Im zweiten Teil seiner Studie stellt Wolff sinnvolle Überlegungen zur Verortung des Bundes als soziale Bewegung mitsamt relevanter Handlungsmuster und Bezugsrahmen zur Masse der Bewegung an. Diese Untersuchung zum Kontext ist dabei eine wichtige Verständnisgrundlage, um zu erkennen, welche grundlegenden Handlungsmuster durch die Migrationsprozesse transferiert wurden. Dabei trennt der Autor nach Aktivitäten des Bundes, wie Versammlungen, Publizistik, Parteiarbeit, Bildungsarbeit, Arbeitskampf, bewaffnete Militanz, Jugendaktivismus und Fundraising, in Russland und Polen. Ein besonderes Augenmerk der Studie liegt in der Darstellung der verschiedenen Aspekte der Publizistik, die anhand der Relevanz des Erinnerns für die Bundische Identität analysiert wird.
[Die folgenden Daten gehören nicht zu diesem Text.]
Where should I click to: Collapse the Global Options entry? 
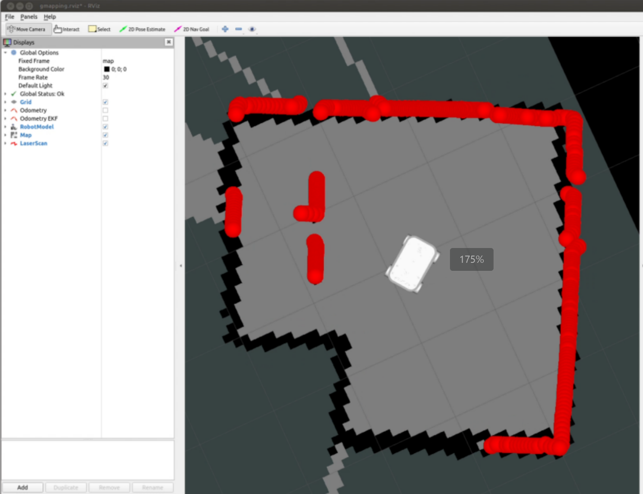tap(5, 52)
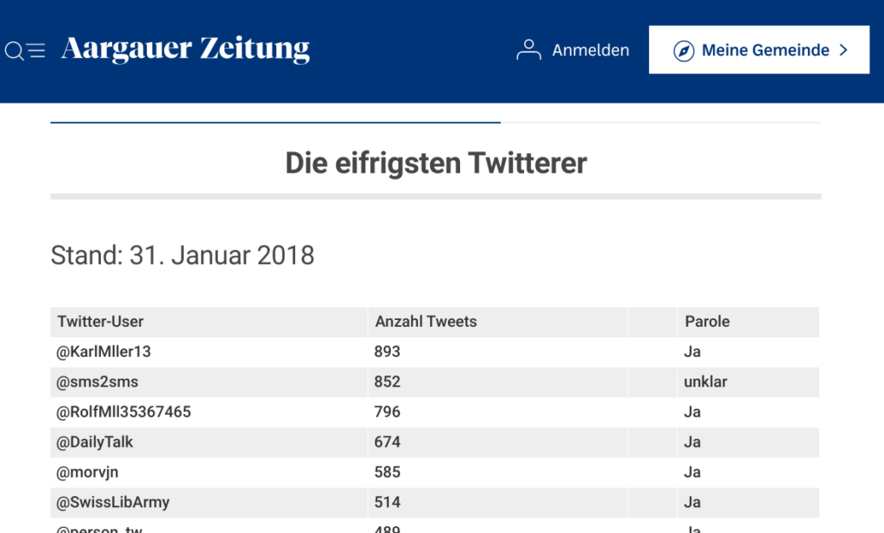The width and height of the screenshot is (884, 533).
Task: Select the @RolfMll35367465 table entry
Action: (123, 412)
Dabei konstatiert Wolff, dass Erinnern als aktivistische Praktik für die Identitätskonstruktion zu einer transnationalen Erinnerungskultur führte. Hierzu unternahm er eine komparative inhaltliche Analyse der verschiedenen Zeitungen des Bundes in der Heimat, beispielsweise der „Arbeter shtime“ als Organ des Zentralkomitees und in der Emigration wie die Zeitung „Avangard“ aus Buenos Aires, die allesamt wichtige Bausteine einer gemeinsamen Erinnerungskultur durch Austauschprozesse darstellten. Tatsächlich transnational wird seine Studie durch die Einbeziehung von Zeitungen aus Argentinien, den USA und Osteuropa, die im Zeitraum von 1899 bis 1968 verglichen werden. Einen wichtigen Anteil der transnationalen kollektiven Erinnerungskultur stellte die bundische Autobiographik dar, die aufgrund ihrer zentralen Rolle in der bundischen Identitätskonstruktion eingehend behandelt wird.
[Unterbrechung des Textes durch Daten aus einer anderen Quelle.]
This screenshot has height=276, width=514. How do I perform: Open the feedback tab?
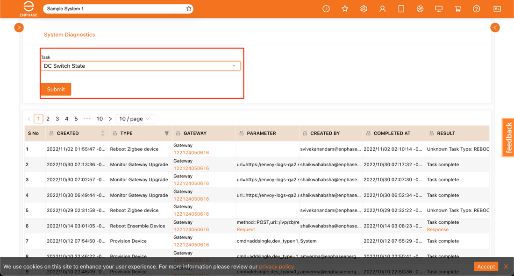(x=507, y=137)
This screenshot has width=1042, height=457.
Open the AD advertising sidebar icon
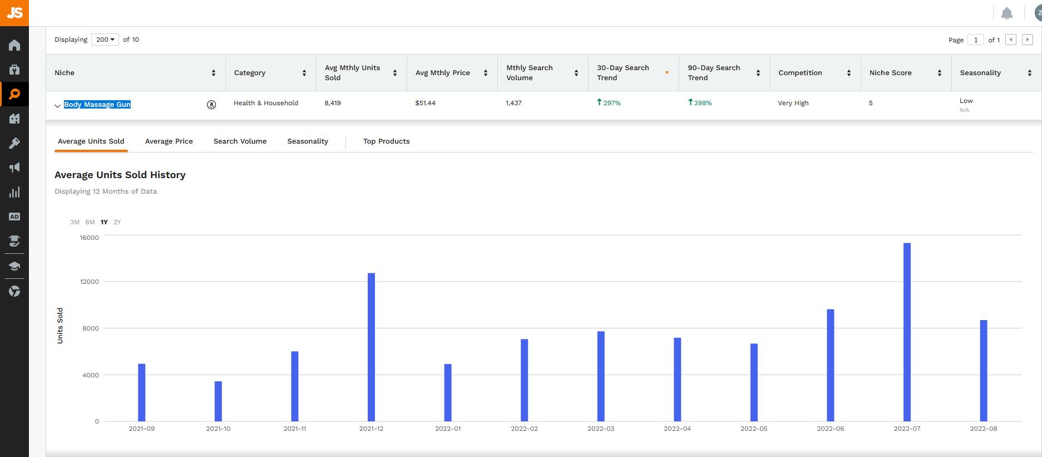click(14, 217)
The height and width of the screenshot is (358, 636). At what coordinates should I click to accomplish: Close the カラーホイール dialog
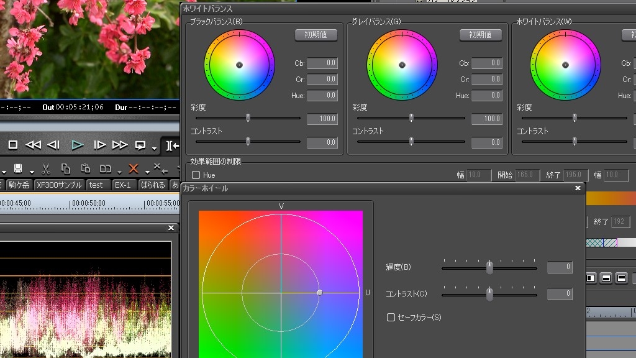pos(578,188)

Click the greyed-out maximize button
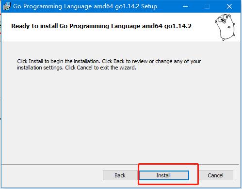click(x=207, y=6)
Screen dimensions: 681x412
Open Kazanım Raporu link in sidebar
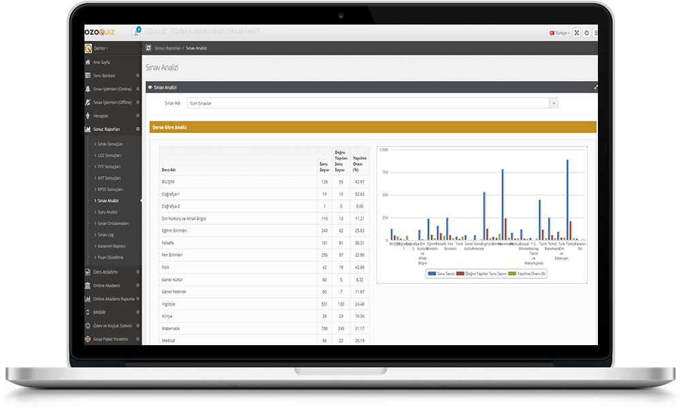(111, 246)
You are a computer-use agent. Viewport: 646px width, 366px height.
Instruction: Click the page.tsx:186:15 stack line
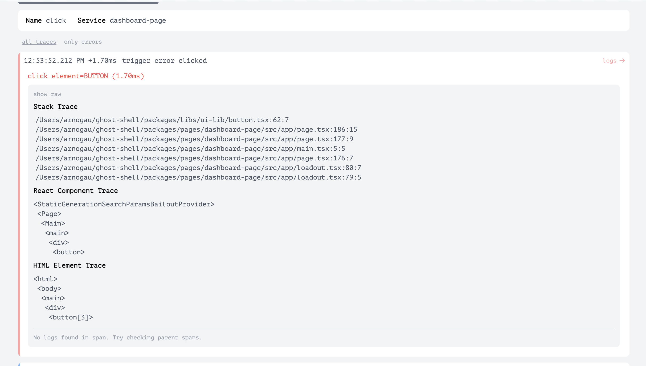click(196, 130)
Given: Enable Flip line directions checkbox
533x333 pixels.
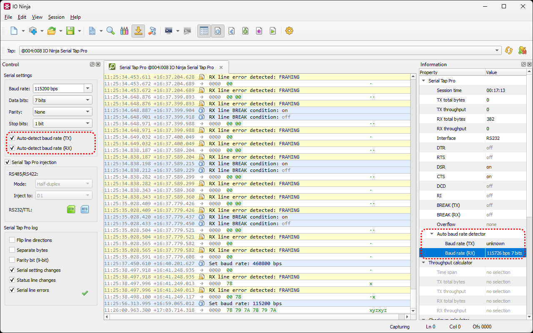Looking at the screenshot, I should (12, 240).
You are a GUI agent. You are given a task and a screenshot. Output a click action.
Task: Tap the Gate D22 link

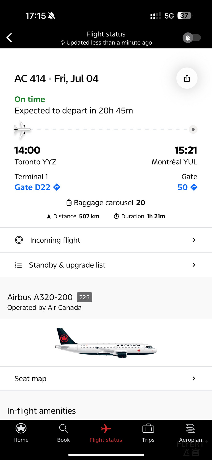click(x=32, y=187)

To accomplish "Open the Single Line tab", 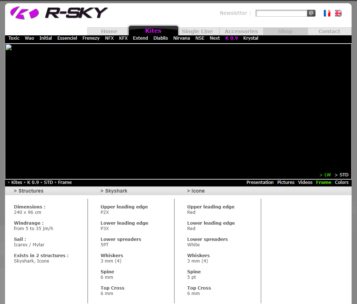I will 197,31.
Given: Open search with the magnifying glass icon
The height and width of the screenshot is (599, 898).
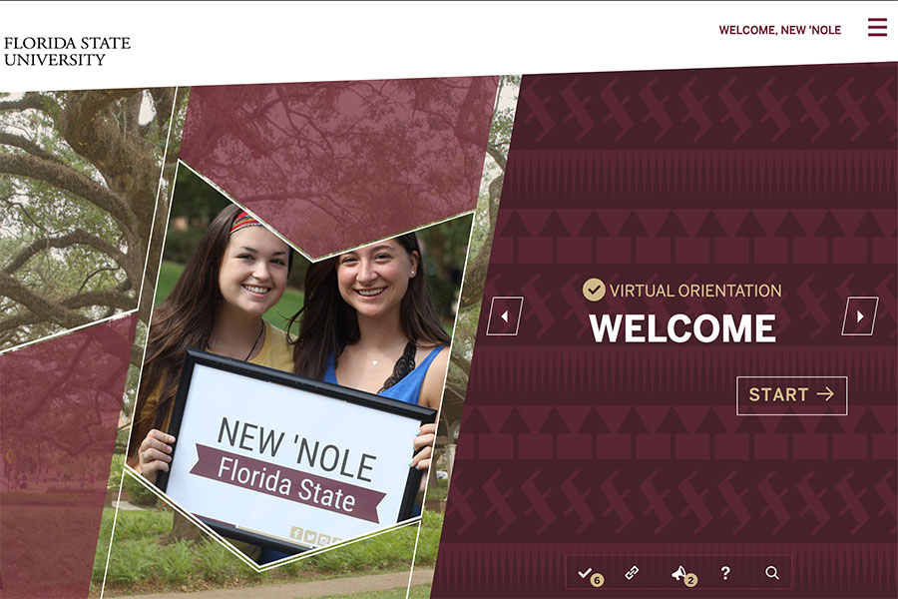Looking at the screenshot, I should 772,573.
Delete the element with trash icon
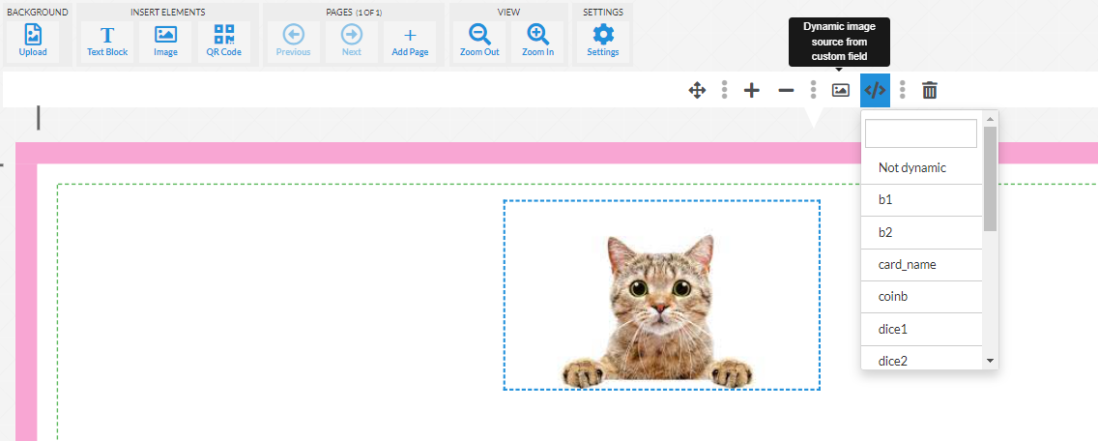 pos(929,90)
Bezugnehmend auf die aktuelle theoretische Verortung dieser Quellengattung untersucht Wolff auch, inwieweit nicht nur führende Persönlichkeiten sich an dieser Praxis beteiligten, sondern auch eher unbekannte und ungebildete Aktivisten und Frauen zu diesem Baustein der kollektiven Identitätskonstruktion beitrugen. Dafür entwickelte er einen kreativen methodischen Ansatz, der der „Vermessung des autobiographischen Netzwerks“ diente und mit dem er 532 Texte statistisch auswertete. Möglich war das, da der Bund sich der Bedeutung dieser Praxis durchaus bewusst war und autobiographische Wettbewerbe veranstaltete. Wolff wirft in seiner Analyse auch einen kritischen Blick in die Forschung, u.a. indem er darauf hinweist, dass aus der Vielzahl an Biographien zumeist die gleichen neun untersucht wurden, ergänzt um die Aufzeichnungen einiger berühmter Führungspersönlichkeiten. Damit aber lässt sich die breite und intensive Partizipation der einfachen Bundisten nicht erfassen, die die Bewegung prägten. Aufgrund der breiten Erfassung dieses Quellenbestands konnte auch eine Periodisierung dieser Praxis erstellt und festgestellt werden, dass sich die Erinnerungskultur nach dem Zweiten Weltkrieg nicht auf eine Bewältigungsstrategie des Holocaust reduzieren lässt.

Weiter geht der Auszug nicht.